The Pentagon wants any lawful use to be allowed and has threatened Anthropic’s business if the startup does not scrap additional guardrails.
“It’s a shot across the bow about the future of artificial intelligence and its use on the battlefield,” Chris Miller, the former acting secretary of defense, told Reuters. He added that the outcome will “be an acid test for those companies that claim to want to use AI humanely.”
The months-long spat has divided some industry leaders, military officials and lawmakers over whether AI should be wielded without constraints when its creator Anthropic said the technology was not yet reliable for fully autonomous weapons.
Democratic Senator Elissa Slotkin weighed in on Thursday: “The average person does not think we should allow weapons systems to get into war and kill people without a human being overseeing that in some way.”
Speaking at a confirmation hearing for two assistant defense secretary nominees, Slotkin added: “I certainly don’t think any American, Democrat or Republican, wants mass surveillance on the American people.”
The Pentagon, which the Trump administration renamed the Department of War, has pushed back on the dilemma as a false choice “peddled by leftists in the media.”
“The Department of War has no interest in using AI to conduct mass surveillance of Americans (which is illegal) nor do we want to use AI to develop autonomous weapons that operate without human involvement,” Pentagon chief spokesperson Sean Parnell posted on X Thursday.
NEGOTIATIONS FALTER
The Pentagon has signed $200-million ceiling agreements with major AI labs in the past year, including Anthropic, OpenAI and Google. It is pushing companies to agree to scrap their usage policies in favor of abiding by an all-lawful use clause.
Anthropic, continuing these talks, has maintained red lines over the military’s use of its Claude AI models for autonomous weapons and domestic surveillance. Anthropic was first among these AI companies to work with classified information, through a supply deal via cloud provider Amazon.
Anthropic CEO Dario Amodei, famous for quitting OpenAI in 2020 over concerns about AI technology’s stewardship, has warned that AI has advanced faster than the law.
Powerful technology could hoover up disparate material to gather intelligence on unwitting civilians, he said in a Thursday blog post, a prospect that critics view as a legal loophole.
“Anthropic understands that the Department of War, not private companies, makes military decisions,” but AI in narrow cases “can undermine, rather than defend, democratic values,” Amodei said.
Amodei met with Defense Secretary Pete Hegseth this week. Afterward, the Pentagon gestured toward compromise and sent the startup revised contract language.
But the two parties remained at an apparent impasse.

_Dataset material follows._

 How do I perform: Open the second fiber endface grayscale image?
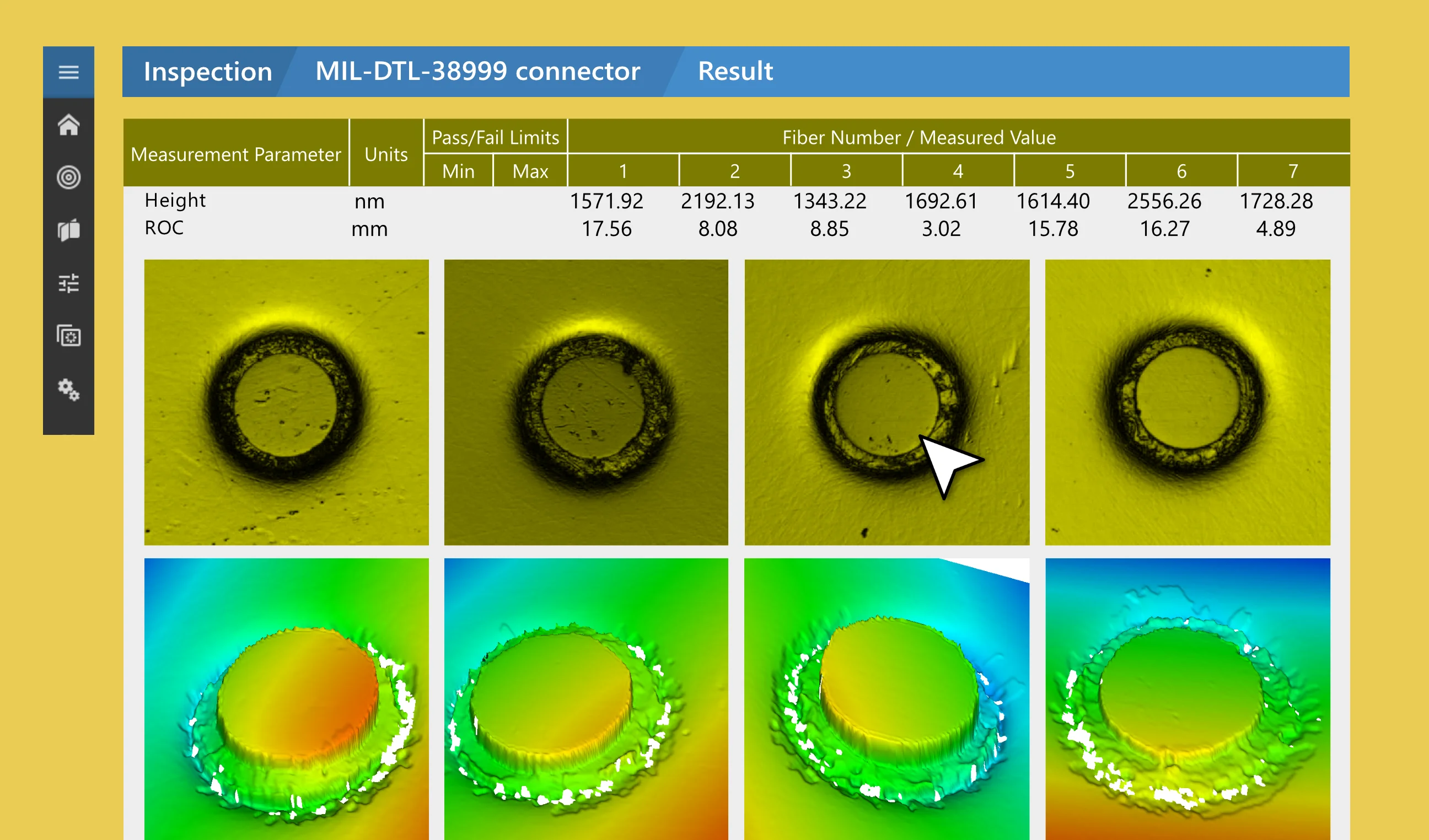click(x=586, y=402)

An Anthropic spokesperson said on Thursday, “The contract language we received overnight from the Department of War made virtually no progress” and would allow “safeguards to be disregarded at will.”
BUSINESS THREATS
Key business for Anthropic is at stake.
The Pentagon warned it would terminate its work with the startup and declare it a supply-chain risk if Anthropic did not accede to the department’s demand for all-lawful use of AI.
The designation, reserved typically for suppliers in adversary nations, means that defense contractors could be barred from deploying Anthropic’s AI during work for the Pentagon.
The setback comes as Anthropic races to win sales to businesses and government, with national security an area of focus.
The Pentagon has asked contractors including Lockheed Martin to give an appraisal of their reliance on Anthropic ahead of the risk designation, Reuters reported on Wednesday. The defense industrial base totaled around 60,000 contractors including major public companies as of 2021.
The Pentagon made a second threat, the legality of which some experts have questioned.
“If they don’t get on board, SecWar will ensure the Defense Production Act is invoked on Anthropic,” a senior Pentagon official told Reuters, “compelling them to be used by the Pentagon regardless of if they want to or not.”